**RECORDS FOR PROCESSING**
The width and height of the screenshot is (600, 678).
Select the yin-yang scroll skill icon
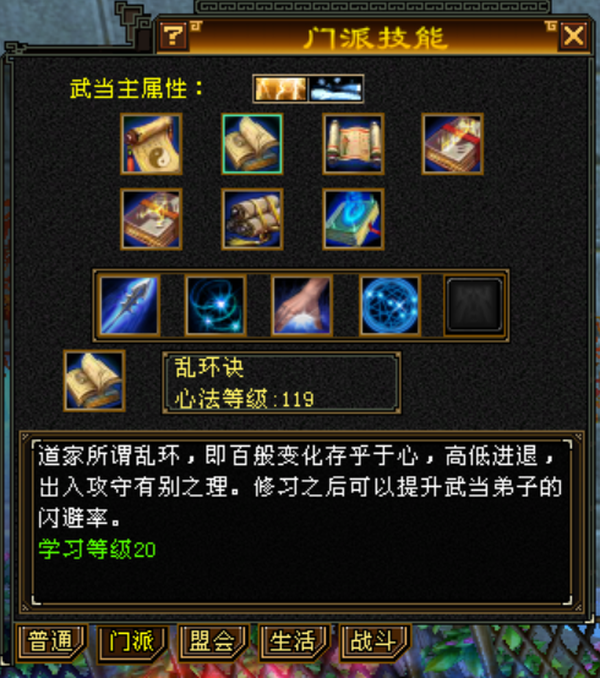151,144
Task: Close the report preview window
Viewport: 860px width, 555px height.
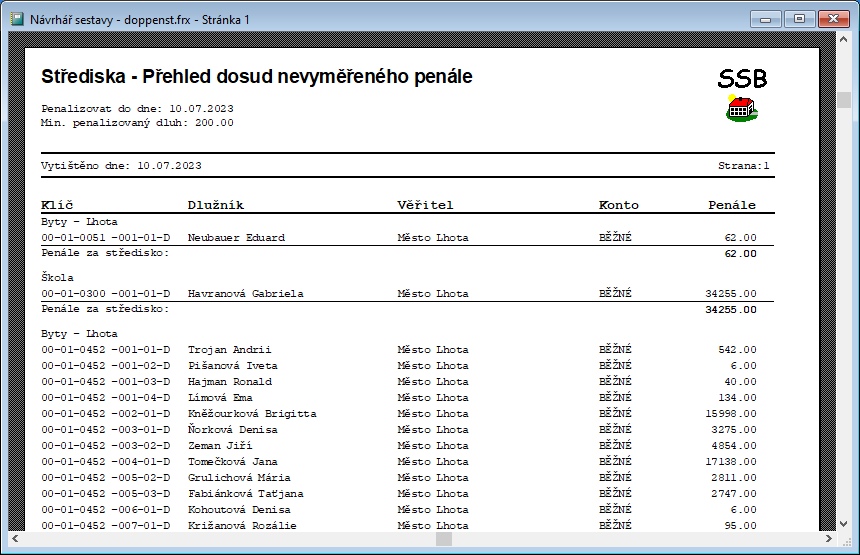Action: click(x=832, y=19)
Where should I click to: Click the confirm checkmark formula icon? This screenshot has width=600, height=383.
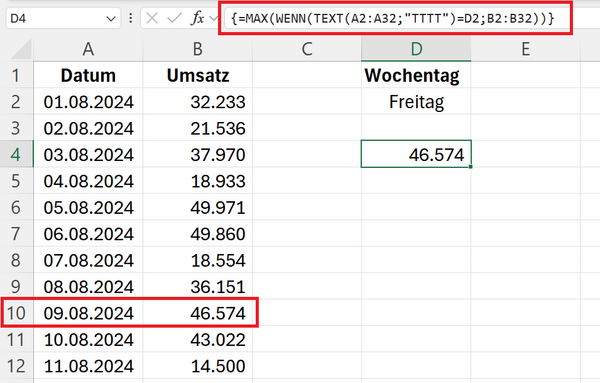click(174, 18)
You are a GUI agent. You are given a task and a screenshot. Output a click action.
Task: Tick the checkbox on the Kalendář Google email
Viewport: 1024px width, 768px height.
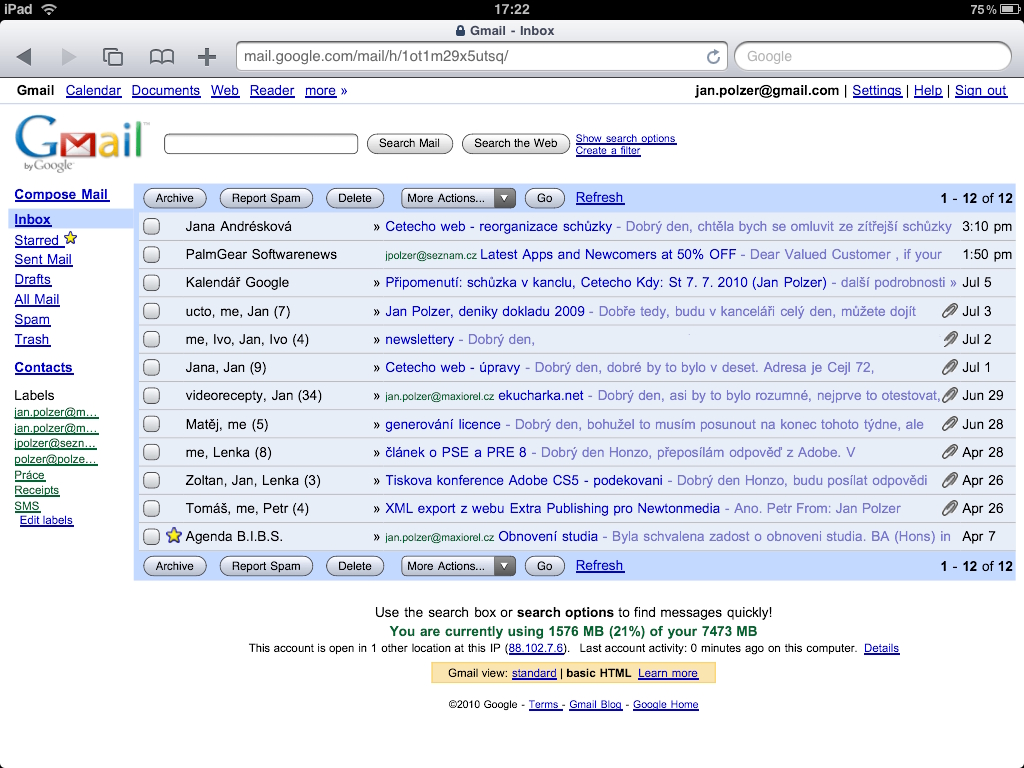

**WHAT YOU ARE ASKED TO DO**
Swap "Viewport" for "Display area" in the lines from the one containing "Task: Close the report preview window" through the last line, inclusive, and write those lines out again with nothing else altered. Omit the pictures.

**FINISHED ANSWER**
Task: Close the report preview window
Display area: 860px width, 555px height.
Action: click(x=832, y=19)
Where should I click to: Click the confirm checkmark formula icon? This screenshot has width=600, height=383.
click(174, 18)
You are a GUI agent. You are given a task and a screenshot. Output a click action.
Task: Tick the checkbox on the Kalendář Google email
Display area: 1024px width, 768px height.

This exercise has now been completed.